En 2015, alors que l’État islamique ravageait la Syrie, le gouvernement Abbott a accepté de réinstaller définitivement 12 000 réfugiés, la priorité étant donnée aux femmes, aux enfants et aux familles issues de minorités persécutées.
Puis, au milieu de l’invasion brutale de l’Ukraine par la Russie au début de 2022, le gouvernement Morrison a accéléré la prolongation des visas pour les Ukrainiens en Australie et a offert des visas de protection temporaires de trois ans à des milliers d’autres.
Surtout, ces cohortes s’ajoutaient à l’apport humanitaire annuel existant, ce qui signifie que l’Australie faisait enfin plus que le strict minimum pour aider les personnes en crise. Aucune des deux décisions n’était controversée ou impopulaire.
Aujourd’hui, alors que la guerre fait rage en Iran, le gouvernement albanais a adopté une approche très différente. Jusqu’à présent, il n’a élaboré aucune nouvelle offre de protection pour les nombreux Iraniens déjà en Australie qui craignent de rentrer. Et au lieu d’ouvrir les bras aux 7 200 Iraniens qui ont la permission de voyager ici avec divers visas de courte durée, les travaillistes ferment la porte.
Une nouvelle législation adoptée par le Parlement la semaine dernière donne au ministre de l’Intérieur, Tony Burke, le pouvoir d’empêcher ces personnes d’atterrir en Australie pendant que la guerre fait rage. Le gouvernement affirme que cette décision est essentielle pour garder le contrôle sur qui vient ici et pourquoi.
Il est difficile de justifier la juxtaposition consistant à claquer la porte au grand nombre tout en claironnant l’octroi de l’asile à une poignée de footballeurs chanceux.
La situation est tombée comme un ballon de plomb auprès des réfugiés iraniens qui ont passé des années en Australie à attendre une solution sur leur propre avenir. Comme le rapporte Bevan Shields, l’intervention de Burke a été douce-amère pour les réfugiés empêtrés dans un système peu connu pour sa rapidité et son engagement politique profond. Aucun n’en veut aux acteurs, mais ils sont piqués par le contraste entre l’octroi du jour au lendemain de l’asile à des cas très médiatisés et les nombreux autres dont les histoires ne sont pas diffusées aux yeux du public.
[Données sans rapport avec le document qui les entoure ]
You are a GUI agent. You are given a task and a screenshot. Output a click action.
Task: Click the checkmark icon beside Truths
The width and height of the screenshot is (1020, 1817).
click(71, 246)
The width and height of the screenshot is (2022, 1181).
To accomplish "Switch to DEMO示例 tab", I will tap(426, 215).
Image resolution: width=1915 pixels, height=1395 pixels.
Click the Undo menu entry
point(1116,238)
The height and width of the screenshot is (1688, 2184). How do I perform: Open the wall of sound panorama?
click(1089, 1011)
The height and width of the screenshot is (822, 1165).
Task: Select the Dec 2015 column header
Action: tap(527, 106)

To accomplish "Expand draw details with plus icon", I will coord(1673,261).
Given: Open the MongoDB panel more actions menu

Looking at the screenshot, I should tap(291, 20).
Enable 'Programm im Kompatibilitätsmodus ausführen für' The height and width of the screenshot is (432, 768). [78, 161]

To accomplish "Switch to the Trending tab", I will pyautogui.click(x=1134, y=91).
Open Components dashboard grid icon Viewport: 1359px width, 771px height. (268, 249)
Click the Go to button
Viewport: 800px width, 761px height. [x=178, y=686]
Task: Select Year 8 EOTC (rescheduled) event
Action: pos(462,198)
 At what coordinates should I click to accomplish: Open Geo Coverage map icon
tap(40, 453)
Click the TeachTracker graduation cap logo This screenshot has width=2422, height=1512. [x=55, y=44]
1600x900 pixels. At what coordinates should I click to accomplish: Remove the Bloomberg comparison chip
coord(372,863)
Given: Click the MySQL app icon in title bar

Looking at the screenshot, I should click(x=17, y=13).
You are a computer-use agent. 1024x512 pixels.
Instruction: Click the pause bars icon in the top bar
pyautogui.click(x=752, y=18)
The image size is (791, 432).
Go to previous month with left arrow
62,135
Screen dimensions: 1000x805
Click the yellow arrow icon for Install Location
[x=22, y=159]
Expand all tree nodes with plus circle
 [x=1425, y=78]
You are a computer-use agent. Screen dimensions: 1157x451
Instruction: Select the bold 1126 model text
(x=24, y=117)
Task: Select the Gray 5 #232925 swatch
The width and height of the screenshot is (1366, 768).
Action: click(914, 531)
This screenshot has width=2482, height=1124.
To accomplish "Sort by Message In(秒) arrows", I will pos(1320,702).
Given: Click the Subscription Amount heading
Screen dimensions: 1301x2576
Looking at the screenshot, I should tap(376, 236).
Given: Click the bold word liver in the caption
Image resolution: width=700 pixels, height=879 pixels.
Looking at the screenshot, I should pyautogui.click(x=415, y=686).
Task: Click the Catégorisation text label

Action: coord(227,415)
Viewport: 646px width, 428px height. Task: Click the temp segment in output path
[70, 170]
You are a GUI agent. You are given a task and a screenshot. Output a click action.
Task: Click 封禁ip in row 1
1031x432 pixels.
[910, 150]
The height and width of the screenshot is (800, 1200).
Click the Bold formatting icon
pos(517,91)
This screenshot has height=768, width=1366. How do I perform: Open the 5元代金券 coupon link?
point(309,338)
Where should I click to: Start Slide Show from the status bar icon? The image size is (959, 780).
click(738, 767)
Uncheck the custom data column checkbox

De solides arguments se font jour pour que l’Australie fasse davantage pour soutenir les Iraniens honnêtes qui souhaitent rester et contribuer. Il devrait s’agir d’un ensemble global couvrant les réfugiés iraniens qui se trouvent dans l’incertitude en Australie depuis 13 ans, ainsi que ceux qui sont arrivés récemment ou qui avaient prévu de le faire. À l’instar des décisions Abbott et Morrison de 2015 et 2022, ce soutien devrait s’ajouter à l’apport humanitaire standard et non provenir de celui-ci.
Le Héraut exhorte le gouvernement et les autres acteurs du débat à ne pas confondre cette question avec les tensions plus larges autour des niveaux d’immigration en Australie.
Alors que de nombreux Australiens sont préoccupés par le programme général de migration, le public serait favorable à une action accrue pour aider ceux qui font face à un régime maléfique qui massacre les manifestants, jette les homosexuels du haut des immeubles, opprime les droits des femmes – et dont le pays est réduit en miettes.